Studies examining health consequences of the release of mercury from dental amalgams have concluded that there is insufficient mercury released from these restorations to cause a medical problem. Although the mercury vapor generated during removal of amalgams will cause a transient increase in the patient’s mercury level in tissue fluids, biochemical assays have demonstrated that the increase is too small to have a negative influence on organ systems. This is true even when patients have all their amalgams removed in a single session. Nevertheless, over the past decade, the release of mercury from dental amalgam has been frequently blamed for a variety of health complaints. A number of sensationalized media reports regarding the mercury issue have no doubt contributed to the public concern that has been aroused. Consequently, patients may present at the dentist’s office, either self-diagnosed or looking for a cause implicating mercury. In actuality, these patients may have symptoms of either medical problems or psychological disorders such as depression or anxiety. Unfortunately, the incorrect diagnosis may not only mislead, but actually place the patient in a dangerous situation.

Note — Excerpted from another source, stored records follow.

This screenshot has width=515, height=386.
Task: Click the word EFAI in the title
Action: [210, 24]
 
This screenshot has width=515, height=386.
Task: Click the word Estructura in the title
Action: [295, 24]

Two well-controlled studies have indicated that (1) 89% of the patients with self-reported “amalgam illness” had psychogenic disorders, whereas only 6% of the matched-pair manifested symptoms of these psychological disorders; and (2) these alleged “amalgam illness” patients had preneurotic reactive/defensive mechanisms that did not allow them to recognize aggressive and threatening situations which the control group would quickly and readily regard as potentially difficult to manage. Other studies involving psychological assessment seem to confirm that dental therapy (removal of amalgams) for people with alleged “amalgam illness” may, at best, provide a “placebo effect”.

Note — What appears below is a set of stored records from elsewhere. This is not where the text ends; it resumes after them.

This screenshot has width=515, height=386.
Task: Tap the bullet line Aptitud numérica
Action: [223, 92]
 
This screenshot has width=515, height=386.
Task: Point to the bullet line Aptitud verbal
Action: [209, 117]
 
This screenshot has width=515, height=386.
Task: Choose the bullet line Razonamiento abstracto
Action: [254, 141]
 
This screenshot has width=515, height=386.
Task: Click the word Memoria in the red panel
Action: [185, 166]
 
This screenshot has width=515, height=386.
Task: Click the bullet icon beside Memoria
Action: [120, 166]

“The interactions between the nervous and immune systems have been recognized in the development of neurodegenerative disease. This can be exploited through detection of the immune response to autoantigens in assessing the neurotoxicity of environmental chemicals. To test this hypothesis, the following questions were addressed. a) Are autoantibodies to nervous system (NS) antigens detected in populations exposed to environmental or occupational chemicals? In sera of male workers exposed to lead or mercury, autoantibodies, primarily IgG, to neuronal cytoskeletal proteins, neurofilaments (NFs), and myelin basic protein (MBP) were prevalent. These findings were confirmed in mice and rats exposed to either metal. b) Do autoantibodies to NS antigens relate to indices of exposure? In humans exposed to either metal, and similarly in exposed rats, titers of IgG against NFs and MBP significantly correlated with blood lead or urinary mercury, the typical indices of exposure. c) Do autoantibodies correlate with sensorimotor deficits? In workers exposed to lead or mercury, a significant correlation was observed between IgG titers and subclinical deficits. Doses of metals used in rat exposures were subclinical, suggesting that autoantibodies may be predictive of neurotoxicity. d) Is the detection indicative of nervous system pathology? In rats exposed to metals, histopathology indicated central nervous system (CNS) and peripheral nervous system (PNS) damage. In addition there was evidence of astrogliosis, which is indicative of neuronal damage in the CNS, and the presence of IgG concentrated along the blood-brain barrier, as indicated by immunostaining for antibodies. e) Are immune responses to NS antigens pathogenic? Immunoglobulin fractions from rat and human sera interfered with neuromuscular function. These studies suggest that the detection of autoantibodies to NS-specific antigens may be used to monitor the development of neurotoxicity to environmental chemicals and that immune mechanisms may be involved in the progression of neurodegeneration.”